The Middleware are a set of services that manage Thor clusters. They are responsible for:
- Accepting program requests, coordinating its execution and returning the results.
- Storing the metadata for data stored on the cluster
- Storing execution results
- A management interface to observe the results, start and stop program executions, and manage the cluster components
The Thor middleware components:
A Thor cluster can run on a single compute node or multiple compute node as show below.
Production environments should run the middleware services on a separate node (or nodes). This will help in expanding (in the future) the processing capabilities by adding compute nodes to a single cluster or adding multiple clusters.
ECL programs are executed on Thor by submitting the program code to the ESP service. The following describes the execution flow:
- The client submits the ECL program to ESP
- ESP calls Dali to create a workunit entry and embeds the ECL program in the workunit
- Dali queues a compile job to ECLCC server
- ECLCC Server de-queues the entry and compiles the ECL program to a DLL
- After compilation, the ECLCC server updates the workunit entry in Dali by adding the DLL
- Dali queues the workunit in the Agent queue
- Agent executor de-queues and creates an ECL Agent to execute the job
- If the ECL Agent executes the program, the ECL Agent updates the workunit entry with the results (scenario a). If the ECL Agent determines that it has send it to a Thor cluster, it queues the workunit in the respective Thor's queue (scenario b).
- The Thor Master de-queues the workunit entry and executes the ECL program
- The Thor Master updates the Dali workunit entry with the results of the execution
ROXIE is an API server used to publish real-time data query services.

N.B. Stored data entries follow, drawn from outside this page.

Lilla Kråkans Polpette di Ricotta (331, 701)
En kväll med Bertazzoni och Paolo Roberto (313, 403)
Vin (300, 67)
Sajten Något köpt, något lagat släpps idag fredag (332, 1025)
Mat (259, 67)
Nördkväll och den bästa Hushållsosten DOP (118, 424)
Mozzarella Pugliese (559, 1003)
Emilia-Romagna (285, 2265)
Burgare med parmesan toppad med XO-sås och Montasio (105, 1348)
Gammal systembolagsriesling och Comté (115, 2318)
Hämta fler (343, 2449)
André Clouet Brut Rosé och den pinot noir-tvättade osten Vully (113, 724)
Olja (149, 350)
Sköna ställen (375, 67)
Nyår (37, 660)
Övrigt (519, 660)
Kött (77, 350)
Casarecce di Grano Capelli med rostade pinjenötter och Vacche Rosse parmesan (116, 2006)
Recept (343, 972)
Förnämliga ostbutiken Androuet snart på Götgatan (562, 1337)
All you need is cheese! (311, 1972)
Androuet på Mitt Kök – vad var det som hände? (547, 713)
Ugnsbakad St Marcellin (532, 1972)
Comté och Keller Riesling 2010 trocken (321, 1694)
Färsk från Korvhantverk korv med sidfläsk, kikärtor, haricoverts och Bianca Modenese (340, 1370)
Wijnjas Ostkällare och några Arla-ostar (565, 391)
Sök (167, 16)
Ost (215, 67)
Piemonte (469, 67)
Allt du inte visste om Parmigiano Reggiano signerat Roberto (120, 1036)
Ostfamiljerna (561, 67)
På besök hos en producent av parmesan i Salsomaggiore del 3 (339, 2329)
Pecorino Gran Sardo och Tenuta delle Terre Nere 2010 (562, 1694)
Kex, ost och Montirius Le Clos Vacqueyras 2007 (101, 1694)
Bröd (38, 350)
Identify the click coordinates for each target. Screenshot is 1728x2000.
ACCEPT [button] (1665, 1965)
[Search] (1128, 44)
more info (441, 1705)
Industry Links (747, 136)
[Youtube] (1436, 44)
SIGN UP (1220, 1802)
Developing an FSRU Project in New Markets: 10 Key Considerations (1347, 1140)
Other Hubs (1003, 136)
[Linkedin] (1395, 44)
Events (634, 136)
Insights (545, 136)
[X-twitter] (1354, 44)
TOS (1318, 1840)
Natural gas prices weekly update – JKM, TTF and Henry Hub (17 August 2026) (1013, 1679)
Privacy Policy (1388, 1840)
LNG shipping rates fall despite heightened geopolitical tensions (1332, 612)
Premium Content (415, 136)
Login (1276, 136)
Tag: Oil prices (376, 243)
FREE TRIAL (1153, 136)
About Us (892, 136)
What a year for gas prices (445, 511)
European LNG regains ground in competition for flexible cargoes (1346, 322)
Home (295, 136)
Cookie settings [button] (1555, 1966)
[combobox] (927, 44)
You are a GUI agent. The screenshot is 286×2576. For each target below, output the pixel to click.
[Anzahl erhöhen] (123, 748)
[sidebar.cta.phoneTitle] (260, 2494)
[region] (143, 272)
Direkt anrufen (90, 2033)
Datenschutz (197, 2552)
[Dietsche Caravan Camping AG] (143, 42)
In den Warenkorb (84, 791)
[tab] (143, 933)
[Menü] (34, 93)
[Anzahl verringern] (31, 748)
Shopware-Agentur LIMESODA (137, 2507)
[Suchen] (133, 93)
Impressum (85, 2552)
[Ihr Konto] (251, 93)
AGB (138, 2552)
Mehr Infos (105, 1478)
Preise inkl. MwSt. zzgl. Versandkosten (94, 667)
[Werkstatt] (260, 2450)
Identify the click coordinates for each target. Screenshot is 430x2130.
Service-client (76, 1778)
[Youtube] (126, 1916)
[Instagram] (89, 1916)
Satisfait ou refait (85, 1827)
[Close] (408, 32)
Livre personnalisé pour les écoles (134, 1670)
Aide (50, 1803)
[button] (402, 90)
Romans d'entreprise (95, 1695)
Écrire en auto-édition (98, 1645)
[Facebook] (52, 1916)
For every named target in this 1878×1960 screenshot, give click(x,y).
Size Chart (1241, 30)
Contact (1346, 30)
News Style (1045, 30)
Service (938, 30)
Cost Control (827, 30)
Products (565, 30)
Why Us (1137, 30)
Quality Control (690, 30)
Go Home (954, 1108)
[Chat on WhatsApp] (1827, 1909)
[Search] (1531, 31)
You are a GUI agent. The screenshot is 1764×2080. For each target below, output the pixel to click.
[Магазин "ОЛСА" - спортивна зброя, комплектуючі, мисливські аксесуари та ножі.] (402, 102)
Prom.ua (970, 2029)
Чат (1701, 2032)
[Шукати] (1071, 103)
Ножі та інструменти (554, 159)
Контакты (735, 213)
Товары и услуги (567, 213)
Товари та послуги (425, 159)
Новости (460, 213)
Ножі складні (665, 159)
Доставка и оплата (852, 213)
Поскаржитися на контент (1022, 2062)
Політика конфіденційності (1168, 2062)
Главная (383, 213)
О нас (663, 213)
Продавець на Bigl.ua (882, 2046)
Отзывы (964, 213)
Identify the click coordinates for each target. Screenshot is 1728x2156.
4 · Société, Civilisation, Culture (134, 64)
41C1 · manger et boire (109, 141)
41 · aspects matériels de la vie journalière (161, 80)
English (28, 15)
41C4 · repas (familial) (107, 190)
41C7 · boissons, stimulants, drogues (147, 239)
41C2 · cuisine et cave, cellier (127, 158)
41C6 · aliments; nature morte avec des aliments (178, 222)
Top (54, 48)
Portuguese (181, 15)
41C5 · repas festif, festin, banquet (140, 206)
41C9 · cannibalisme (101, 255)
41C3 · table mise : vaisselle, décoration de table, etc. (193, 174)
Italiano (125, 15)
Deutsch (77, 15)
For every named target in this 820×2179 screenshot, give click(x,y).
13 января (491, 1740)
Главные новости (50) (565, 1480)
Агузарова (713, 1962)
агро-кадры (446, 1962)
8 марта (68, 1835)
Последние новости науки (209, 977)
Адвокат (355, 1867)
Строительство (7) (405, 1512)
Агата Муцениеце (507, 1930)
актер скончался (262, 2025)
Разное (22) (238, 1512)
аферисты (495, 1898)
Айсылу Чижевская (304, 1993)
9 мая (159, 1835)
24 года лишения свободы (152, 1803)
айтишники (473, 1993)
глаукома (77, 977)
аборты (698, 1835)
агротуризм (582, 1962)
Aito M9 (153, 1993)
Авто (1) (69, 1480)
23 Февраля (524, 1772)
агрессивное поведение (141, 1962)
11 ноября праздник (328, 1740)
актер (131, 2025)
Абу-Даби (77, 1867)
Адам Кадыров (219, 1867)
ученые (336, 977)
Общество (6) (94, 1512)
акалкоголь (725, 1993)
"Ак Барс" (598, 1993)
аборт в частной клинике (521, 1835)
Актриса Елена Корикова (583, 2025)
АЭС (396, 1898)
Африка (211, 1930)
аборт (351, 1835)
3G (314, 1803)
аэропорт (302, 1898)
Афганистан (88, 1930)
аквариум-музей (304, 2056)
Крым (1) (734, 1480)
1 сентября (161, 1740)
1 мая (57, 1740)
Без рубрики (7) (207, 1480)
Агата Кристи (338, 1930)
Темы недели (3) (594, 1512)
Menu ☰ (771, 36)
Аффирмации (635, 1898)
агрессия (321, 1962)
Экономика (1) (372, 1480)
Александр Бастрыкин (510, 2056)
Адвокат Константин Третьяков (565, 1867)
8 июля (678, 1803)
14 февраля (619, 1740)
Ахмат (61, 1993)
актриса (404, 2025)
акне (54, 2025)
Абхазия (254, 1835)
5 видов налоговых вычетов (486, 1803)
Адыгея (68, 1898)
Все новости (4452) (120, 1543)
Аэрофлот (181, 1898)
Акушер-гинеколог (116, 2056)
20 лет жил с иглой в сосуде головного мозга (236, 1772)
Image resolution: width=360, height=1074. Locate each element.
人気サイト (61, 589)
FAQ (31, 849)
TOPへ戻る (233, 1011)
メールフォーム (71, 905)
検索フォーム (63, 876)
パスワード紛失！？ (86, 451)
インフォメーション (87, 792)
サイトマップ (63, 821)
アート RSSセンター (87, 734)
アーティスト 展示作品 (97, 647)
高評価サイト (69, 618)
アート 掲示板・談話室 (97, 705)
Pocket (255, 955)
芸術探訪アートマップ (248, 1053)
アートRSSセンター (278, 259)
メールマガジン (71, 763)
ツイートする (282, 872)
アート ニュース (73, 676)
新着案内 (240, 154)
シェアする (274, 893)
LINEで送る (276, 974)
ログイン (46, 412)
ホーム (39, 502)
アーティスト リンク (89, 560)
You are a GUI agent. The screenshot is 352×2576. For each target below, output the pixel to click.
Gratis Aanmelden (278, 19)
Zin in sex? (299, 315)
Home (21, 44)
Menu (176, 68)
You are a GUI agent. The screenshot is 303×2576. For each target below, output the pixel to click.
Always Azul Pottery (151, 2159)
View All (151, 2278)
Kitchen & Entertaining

The service can be invoked using SOAP or REST and can be delivered as JSON or XML.
ROXIE based ECL programs can be deployed to ROXIE in a couple of ways:
Scenario A
- A-1 ECL Program is submitted for compilation to ESP
- A-2 ESP creates a workunit entry for the ECL Program in Dali
- A-3 Dali queues a compile job to ECLCC Server
- A-4 ECLCC Server de-queues the entry and compiles the ECL program to a DLL
- A-5 After compilation, the ECLCC server updates the workunit entry in Dali by adding the DLL
- A-6 The compiled query is published to a target ROXIE by the client through ESP
- A-7 ESP requests Dali to publish the query
- A-8 Dali publishes the DLL to the target ROXIE
- A-9 The datasets accessed by the ECL program is copied over from the Thor cluster (This can be set to occur when the ROXIE service is requested for the first time)
Scenario B
- B-1 ECL Program is compiled to a DLL on the client system and deployed to ROXIE
- B-2 A Package file with the data definitions for the ECL Program is created and copied to ROXIE
- B-3 The datasets accessed by the ECL program is copied over from the Thor cluster
Execution
The deployed ROXIE program creates a wrapper SOAP/REST endpoint. Invoking the end point, initiates the ROXIE Server process to execute the ECL Program by interpreting its data flow graph. The result is immediately returned to the caller.
NOTE: Packages are used to separate data from the code. Therefore, new data can be copied without altering the deployed code.
A ROXIE cluster can be scaled from a single compute node to 100s. Each compute node runs a single process that consists of three components. The three components share the resources of the process.
The compiled query service as a DLL. Hundreds of query services can be deployed to a ROXIE.
The Server process accepts client requests, executes the query service and returns the result to the client. One of the important features of the server is to manage the execution of the data flow graph. If it determines a node in a graph requires data, it sends the request to the slave components in the cluster that have the data. The Server communicates to the Slaves via multicast to account for node failures. The Server then collates the data from the slaves and executes the data flow step. Once the entire graph is executed, the Server returns the result to the calling client.
The Slave process is mainly responsible for a disk fetch or a single ECL function like a filtered index read. The Slave process receives requests only from a Server process.